Records from a collection
------------

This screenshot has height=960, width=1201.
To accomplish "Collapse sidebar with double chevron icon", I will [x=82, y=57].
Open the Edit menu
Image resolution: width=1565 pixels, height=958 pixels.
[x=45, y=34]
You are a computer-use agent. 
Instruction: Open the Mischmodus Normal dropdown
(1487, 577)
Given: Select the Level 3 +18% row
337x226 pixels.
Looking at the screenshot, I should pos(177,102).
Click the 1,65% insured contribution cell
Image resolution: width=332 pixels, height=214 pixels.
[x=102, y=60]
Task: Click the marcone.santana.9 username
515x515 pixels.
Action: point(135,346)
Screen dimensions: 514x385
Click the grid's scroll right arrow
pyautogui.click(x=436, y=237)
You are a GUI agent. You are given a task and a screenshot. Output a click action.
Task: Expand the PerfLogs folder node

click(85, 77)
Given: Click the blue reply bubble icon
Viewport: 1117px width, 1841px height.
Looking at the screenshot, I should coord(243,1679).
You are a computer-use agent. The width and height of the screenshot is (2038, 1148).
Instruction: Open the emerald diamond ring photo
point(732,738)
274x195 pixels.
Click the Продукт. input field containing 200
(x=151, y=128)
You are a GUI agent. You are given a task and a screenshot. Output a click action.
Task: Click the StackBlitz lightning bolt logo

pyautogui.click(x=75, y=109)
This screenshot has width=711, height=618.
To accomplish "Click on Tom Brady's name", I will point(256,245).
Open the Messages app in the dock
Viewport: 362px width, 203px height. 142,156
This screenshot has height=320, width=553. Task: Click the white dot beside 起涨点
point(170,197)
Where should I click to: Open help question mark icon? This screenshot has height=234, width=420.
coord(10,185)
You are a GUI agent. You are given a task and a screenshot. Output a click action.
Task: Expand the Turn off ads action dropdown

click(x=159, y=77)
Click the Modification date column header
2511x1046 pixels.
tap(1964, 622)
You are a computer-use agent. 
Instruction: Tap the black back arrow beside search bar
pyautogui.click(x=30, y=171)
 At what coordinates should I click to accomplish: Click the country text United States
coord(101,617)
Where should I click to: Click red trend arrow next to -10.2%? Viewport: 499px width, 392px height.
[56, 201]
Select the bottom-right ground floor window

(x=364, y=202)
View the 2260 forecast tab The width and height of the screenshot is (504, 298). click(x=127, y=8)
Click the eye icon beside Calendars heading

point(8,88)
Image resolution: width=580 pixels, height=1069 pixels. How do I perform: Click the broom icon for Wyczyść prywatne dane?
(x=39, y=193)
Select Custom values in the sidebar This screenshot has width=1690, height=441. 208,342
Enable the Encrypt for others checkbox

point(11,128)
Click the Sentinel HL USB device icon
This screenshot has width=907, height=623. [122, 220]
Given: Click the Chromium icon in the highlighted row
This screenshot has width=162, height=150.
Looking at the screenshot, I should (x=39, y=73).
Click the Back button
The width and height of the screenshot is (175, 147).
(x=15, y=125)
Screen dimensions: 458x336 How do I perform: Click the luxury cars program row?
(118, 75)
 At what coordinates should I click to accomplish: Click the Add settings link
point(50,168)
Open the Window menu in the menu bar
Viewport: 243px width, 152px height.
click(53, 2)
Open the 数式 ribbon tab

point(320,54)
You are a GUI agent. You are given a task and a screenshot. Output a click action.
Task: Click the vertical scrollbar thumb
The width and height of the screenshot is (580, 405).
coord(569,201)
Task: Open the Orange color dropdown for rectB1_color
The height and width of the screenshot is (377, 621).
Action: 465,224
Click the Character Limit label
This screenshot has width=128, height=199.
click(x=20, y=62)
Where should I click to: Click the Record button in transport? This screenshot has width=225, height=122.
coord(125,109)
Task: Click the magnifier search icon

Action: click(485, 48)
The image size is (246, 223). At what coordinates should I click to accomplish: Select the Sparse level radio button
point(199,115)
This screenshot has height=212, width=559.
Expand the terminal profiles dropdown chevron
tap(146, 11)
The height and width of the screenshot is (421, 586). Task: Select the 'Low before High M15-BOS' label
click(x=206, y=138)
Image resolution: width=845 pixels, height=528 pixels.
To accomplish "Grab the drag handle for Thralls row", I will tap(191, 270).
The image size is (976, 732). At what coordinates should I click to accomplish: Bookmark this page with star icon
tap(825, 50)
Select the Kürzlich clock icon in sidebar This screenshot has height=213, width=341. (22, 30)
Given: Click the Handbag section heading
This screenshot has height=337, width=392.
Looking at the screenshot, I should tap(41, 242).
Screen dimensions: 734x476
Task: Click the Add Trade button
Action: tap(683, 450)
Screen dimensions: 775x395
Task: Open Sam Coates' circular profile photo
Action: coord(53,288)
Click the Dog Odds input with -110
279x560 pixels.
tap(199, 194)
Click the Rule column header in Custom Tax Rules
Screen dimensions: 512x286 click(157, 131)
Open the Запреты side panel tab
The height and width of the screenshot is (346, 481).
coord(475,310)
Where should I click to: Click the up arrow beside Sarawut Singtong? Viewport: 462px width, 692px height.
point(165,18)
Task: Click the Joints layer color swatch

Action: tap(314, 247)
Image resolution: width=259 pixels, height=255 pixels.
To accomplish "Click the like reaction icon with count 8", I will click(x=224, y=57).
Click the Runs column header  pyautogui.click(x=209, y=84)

------------

ASSIGNMENT: Every line above is to be transcribed exactly, with nothing dropped.

ANSWER TO THIS PROBLEM:
This screenshot has height=960, width=1201.
To accomplish "Collapse sidebar with double chevron icon", I will [x=82, y=57].
Open the Edit menu
Image resolution: width=1565 pixels, height=958 pixels.
[x=45, y=34]
You are a computer-use agent. 
Instruction: Open the Mischmodus Normal dropdown
(1487, 577)
Given: Select the Level 3 +18% row
337x226 pixels.
Looking at the screenshot, I should pos(177,102).
Click the 1,65% insured contribution cell
Image resolution: width=332 pixels, height=214 pixels.
[x=102, y=60]
Task: Click the marcone.santana.9 username
515x515 pixels.
Action: point(135,346)
Screen dimensions: 514x385
Click the grid's scroll right arrow
pyautogui.click(x=436, y=237)
You are a GUI agent. You are given a task and a screenshot. Output a click action.
Task: Expand the PerfLogs folder node

click(85, 77)
Given: Click the blue reply bubble icon
Viewport: 1117px width, 1841px height.
Looking at the screenshot, I should coord(243,1679).
You are a computer-use agent. The width and height of the screenshot is (2038, 1148).
Instruction: Open the emerald diamond ring photo
point(732,738)
274x195 pixels.
Click the Продукт. input field containing 200
(x=151, y=128)
You are a GUI agent. You are given a task and a screenshot. Output a click action.
Task: Click the StackBlitz lightning bolt logo

pyautogui.click(x=75, y=109)
This screenshot has width=711, height=618.
To accomplish "Click on Tom Brady's name", I will point(256,245).
Open the Messages app in the dock
Viewport: 362px width, 203px height. 142,156
This screenshot has height=320, width=553. Task: Click the white dot beside 起涨点
point(170,197)
Where should I click to: Open help question mark icon? This screenshot has height=234, width=420.
coord(10,185)
You are a GUI agent. You are given a task and a screenshot. Output a click action.
Task: Expand the Turn off ads action dropdown

click(x=159, y=77)
Click the Modification date column header
2511x1046 pixels.
tap(1964, 622)
You are a computer-use agent. 
Instruction: Tap the black back arrow beside search bar
pyautogui.click(x=30, y=171)
 At what coordinates should I click to accomplish: Click the country text United States
coord(101,617)
Where should I click to: Click red trend arrow next to -10.2%? Viewport: 499px width, 392px height.
[56, 201]
Select the bottom-right ground floor window

(x=364, y=202)
View the 2260 forecast tab The width and height of the screenshot is (504, 298). click(x=127, y=8)
Click the eye icon beside Calendars heading

point(8,88)
Image resolution: width=580 pixels, height=1069 pixels. How do I perform: Click the broom icon for Wyczyść prywatne dane?
(x=39, y=193)
Select Custom values in the sidebar This screenshot has width=1690, height=441. 208,342
Enable the Encrypt for others checkbox

point(11,128)
Click the Sentinel HL USB device icon
This screenshot has width=907, height=623. [122, 220]
Given: Click the Chromium icon in the highlighted row
This screenshot has width=162, height=150.
Looking at the screenshot, I should (x=39, y=73).
Click the Back button
The width and height of the screenshot is (175, 147).
(x=15, y=125)
Screen dimensions: 458x336 How do I perform: Click the luxury cars program row?
(118, 75)
 At what coordinates should I click to accomplish: Click the Add settings link
point(50,168)
Open the Window menu in the menu bar
Viewport: 243px width, 152px height.
click(53, 2)
Open the 数式 ribbon tab

point(320,54)
You are a GUI agent. You are given a task and a screenshot. Output a click action.
Task: Click the vertical scrollbar thumb
The width and height of the screenshot is (580, 405).
coord(569,201)
Task: Open the Orange color dropdown for rectB1_color
The height and width of the screenshot is (377, 621).
Action: 465,224
Click the Character Limit label
This screenshot has width=128, height=199.
click(x=20, y=62)
Where should I click to: Click the Record button in transport? This screenshot has width=225, height=122.
coord(125,109)
Task: Click the magnifier search icon

Action: click(485, 48)
The image size is (246, 223). At what coordinates should I click to accomplish: Select the Sparse level radio button
point(199,115)
This screenshot has height=212, width=559.
Expand the terminal profiles dropdown chevron
tap(146, 11)
The height and width of the screenshot is (421, 586). Task: Select the 'Low before High M15-BOS' label
click(x=206, y=138)
Image resolution: width=845 pixels, height=528 pixels.
To accomplish "Grab the drag handle for Thralls row", I will tap(191, 270).
The image size is (976, 732). At what coordinates should I click to accomplish: Bookmark this page with star icon
tap(825, 50)
Select the Kürzlich clock icon in sidebar This screenshot has height=213, width=341. (22, 30)
Given: Click the Handbag section heading
This screenshot has height=337, width=392.
Looking at the screenshot, I should tap(41, 242).
Screen dimensions: 734x476
Task: Click the Add Trade button
Action: tap(683, 450)
Screen dimensions: 775x395
Task: Open Sam Coates' circular profile photo
Action: coord(53,288)
Click the Dog Odds input with -110
279x560 pixels.
tap(199, 194)
Click the Rule column header in Custom Tax Rules
Screen dimensions: 512x286 click(157, 131)
Open the Запреты side panel tab
The height and width of the screenshot is (346, 481).
coord(475,310)
Where should I click to: Click the up arrow beside Sarawut Singtong? Viewport: 462px width, 692px height.
point(165,18)
Task: Click the Joints layer color swatch

Action: tap(314, 247)
Image resolution: width=259 pixels, height=255 pixels.
To accomplish "Click the like reaction icon with count 8", I will click(x=224, y=57).
Click the Runs column header  pyautogui.click(x=209, y=84)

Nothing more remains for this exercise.